** Begin Supplied passage **
This Yuletide season, this Yuletide Season, let’s take a different kind of Christmas break. Let’s have an adventure of the mind and spirit. Let’s revisit and educate ourselves with our rich and vibrant Filipino history and culture. And in the Philippines, there is no other place where you can truly step back in time than in lovely Vigan, a heritage city in Ilocos Sur. It is also one of the last remaining Hispanic towns in the Philippines.
Due to the wholehearted and diligent efforts of the LGU and the citizens, many of the original cobblestone streets and unique colonial European architecture remain beautifully preserved. So much so that Vigan was officially recognized as one of the New 7 Wonder Cities in the World in May 2015. Additionally, the city is a UNESCO World Heritage Site. It is one destination that is truly worth visiting.
The most difficult part of this trip was to endure a 10-hour ride from Metro Manila to Vigan, which covers a distance of 400-plus kilometers. There was supposed to be a flight from Manila to Laoag, just a bit north of Vigan. However, the airfare leaped beyond our budget.
Fortunately, we rode a Deluxe Partas bus, which features fully reclining seats with spacious legroom. Thus, we alternatively slept (using the bus curtains as blankets) and watched in-bus movies.
We arrived in Vigan at around 10 PM, ate in a local Jolibee outlet, and checked in our hotel. The next day, we woke up early and started our exploration of our past.
** End Supplied passage **
**Written task 1**
In the Vigan travel post, when was Vigan officially recognized as one of the New 7 Wonder Cities in the World?
**Written task 2**
Do these statements agree with the Vigan travel post? Answer yes or no for each, quoting the deciding words.
(a) The ride from Metro Manila to Vigan lasted about 10 hours.
(b) The travelers took a flight from Manila to Laoag.
(c) The travelers reached Vigan at around 10 PM.
**Written task 3**
Extend the Vigan travel post from where it stops.
You won't need the rows that come next.
** Begin Recorded information **
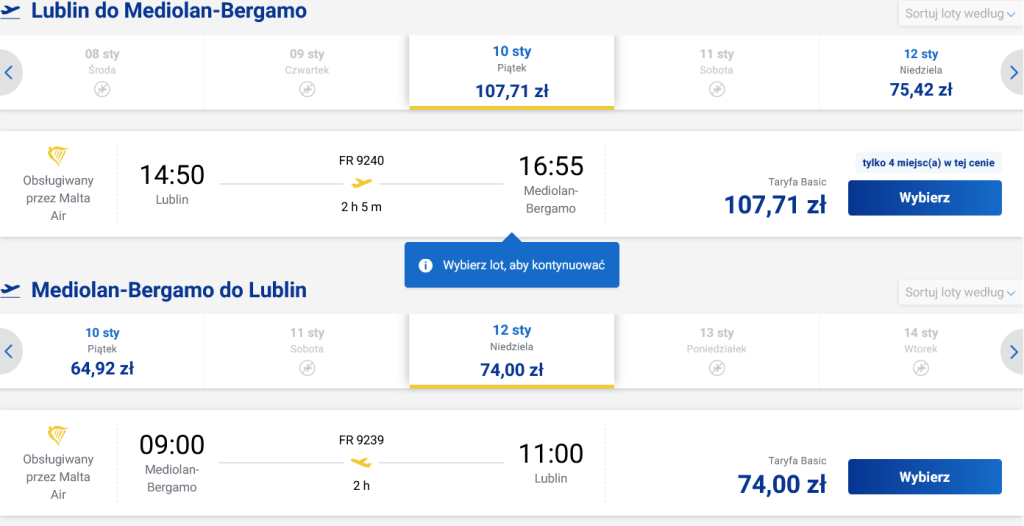
Task: Click the plane icon under FR 9239
Action: pos(361,462)
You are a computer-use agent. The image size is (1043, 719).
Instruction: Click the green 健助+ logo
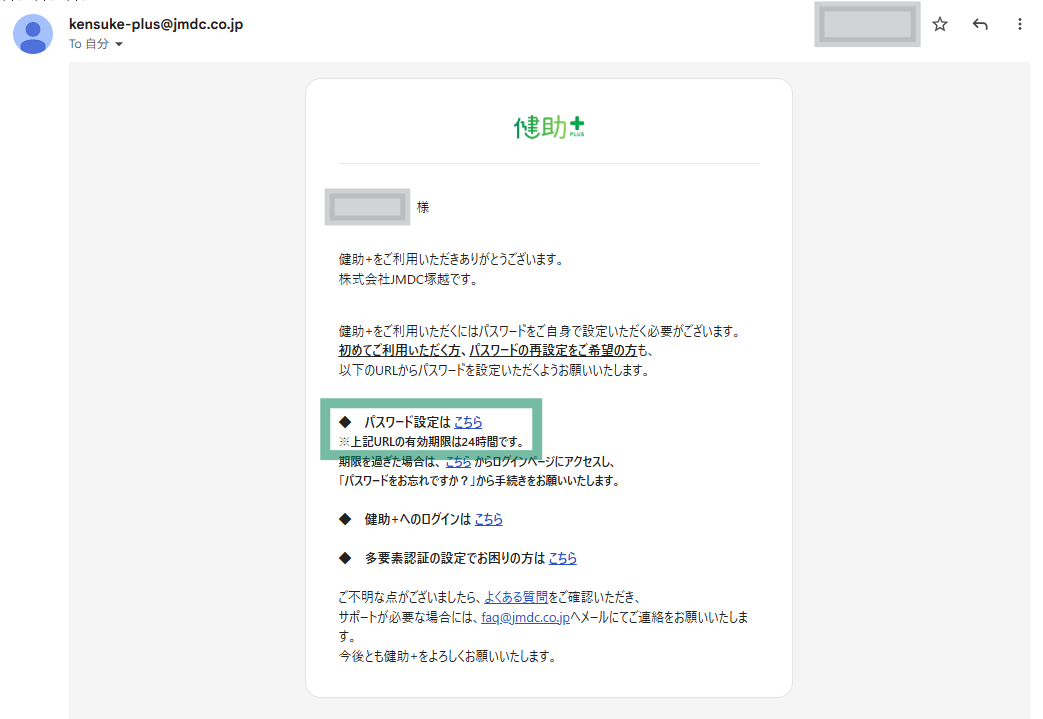pos(549,127)
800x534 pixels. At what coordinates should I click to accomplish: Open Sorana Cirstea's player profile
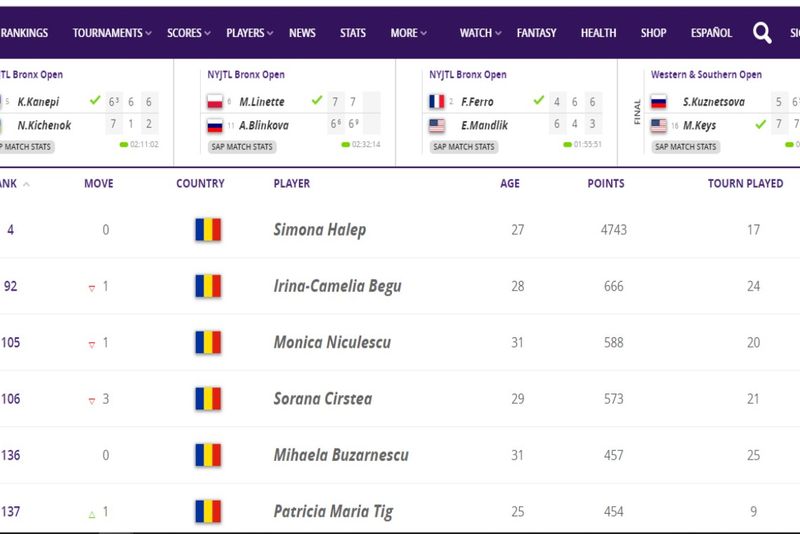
** End Recorded information **
**Exercise output 1**
May 2015.

**Exercise output 2**
(a) Yes: "endure a 10-hour ride from Metro Manila to Vigan"
(b) No: "However, the airfare leaped beyond our budget."
(c) Yes: "We arrived in Vigan at around 10 PM"

**Exercise output 3**
Spanish-era buildings like the one in the photo below prevail in this otherwise modern city. Many of these structures were originally private houses, which were then converted to restaurants, inns, offices, and more.
Hidden Garden
Our first stop of the day is Hidden Garden, a favorite stop of the city’s plant lovers and collectors. The adjective “Hidden” is truly apt. It was like being in a concealed jungle in the middle of the city.
Cemented pathways form a simple network that leads to the different parts of the garden.
Many rare orchids, ferns, flowers, and other plants are found here. Common herbs and small vegetable-bearing plants are also available. The garden also has a large nursery where saplings and seedlings are taken cared of until they mature.
Sweetie loves plants, so she was naturally thrilled when she found that these fortune bamboos were for sale. We bought a few pots to bring with us back home to Cebu.
If you are a landscaper, horticulturist, or plant hobbyist, then this place is perfect for you.
These are truly rare flowers; the yellow one with dark pods is my personal favorite. If you have these flowers growing in your lawn, you’ll be the envy of your neighbors.
One of our favorite parts of the Hidden Garden is the bonsai collection section where various types of bonsai trees are on display. The place is tastefully decorated with miniature shinto shrines, gravel pathways, and bamboo fences. For a moment, we thought we were in Japan. Hehehe!
Since bonsai plants are delicate, a chain fence is installed around the garden; no one except the caretakers is allowed to go near them.
(Photo Credit: Lorraine Temple)
There are various kinds of bonsai trees, which is really an umbrella term for miniature trees, that are grown here. Bonsai, the thousand-year-old Japanese art of growing and trimming trees grown in containers, originated from the Chinese tradition of penjing.
Check out that fat one with a chubby, twisted trunk that looks like a set of tentacles.
But lush plants are not just the only attractions in the garden. A Zen fountain and a wishing well greet guests near the entrance. A collection of ceramic Buddhas may grant your fondest wishes if you give them a treat.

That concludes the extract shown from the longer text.